A autora só tinha 21 anos quando fez essa graphic novel de quase 400 páginas (ela tem 23 anos agora e já publicou sete livros). Spinning é um livro de uma espantosa maturidade, emparelha-se rapidamente com o clássico Retalhos, de Craig Thompson (2009), que trata de tema semelhante, mas do ponto de vista masculino. Tillie Walden retrata a si mesma, jovem menina lésbica, num universo dominado pelos códigos femininos, as patinadoras e suas brincadeiras de meninas, suas crueldades, seus bullyings.
Mas não é de ação que se trata, e sim de movimentos. O livro ganhou o mais prestigioso prêmio de quadrinhos no ano retrasado, o Eisner Award, em 2017. “Walden retrata seus estados emocionais em quadros elegantes: minimalistas, experimentais, mais delicados que a lâmina de um patim, cercados por amostras corajosas do espaço negativo”, escreveu o jornal New York Times sobre o álbum.
“O primeiro amor é importante para todo mundo. Mas quando se jovem e gay não assumida, é algo completamente diferente”, escreve Tillie, que se dedicou à patinação competitiva durante 12 anos de sua vida (desde a mais tenra infância). Ela passa a curtir os grandes ambientes vazios dos ginásios com pistas de gelo, acordando muito cedo para chegar antes das outras meninas. Passa depois a curtir a solidão dos quartos de hotéis em viagens de competição. Sua saga é ilustrada às vezes por rigorosos desenhos esquemáticos, mas na maioria das vezes somente pelo estudo das expressões, das reações, das explosões internas.

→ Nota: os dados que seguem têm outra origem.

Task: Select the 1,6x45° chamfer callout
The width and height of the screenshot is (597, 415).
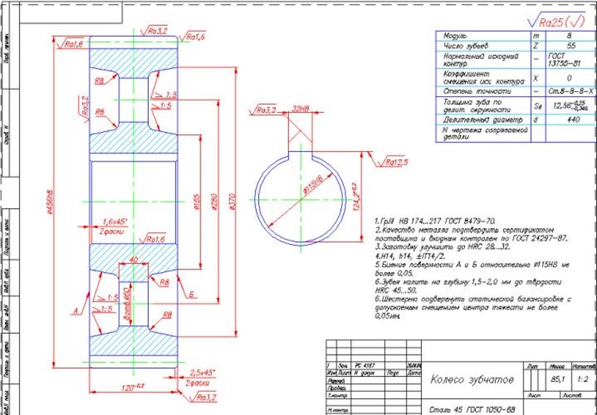Action: coord(115,222)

Tillie tem uma grande delicadeza em envolver a família, a dedicação do pai nos treinamentos, os próprios métodos de se relacionar com as lembranças. “Você pode pensar que, ao escrever essas memórias, você gostaria de se reconectar com o passado. Mas não funcionou assim comigo. Eu evitei fotografias. Evitei os lugares e as pessoas nessa história o tempo todo”. Ela queria contar uma história diferente, uma “história externa”, algo que desse conta de que ela construía uma história de si mesma naquele momento, e tudo estava constantemente em mudança e sendo reconstruído. Desde essa assombrosa estreia no ramo da autobiografia ilustrada, quando publicava na internet, ela já ganhou os prêmios Ignatz, o Broken Frontier e o Los Angeles Times Book Prize.
Spinning. De Tillie Walden. Tradução de Gabriela Franco. Editora Veneta, 400 págs, 85 reais.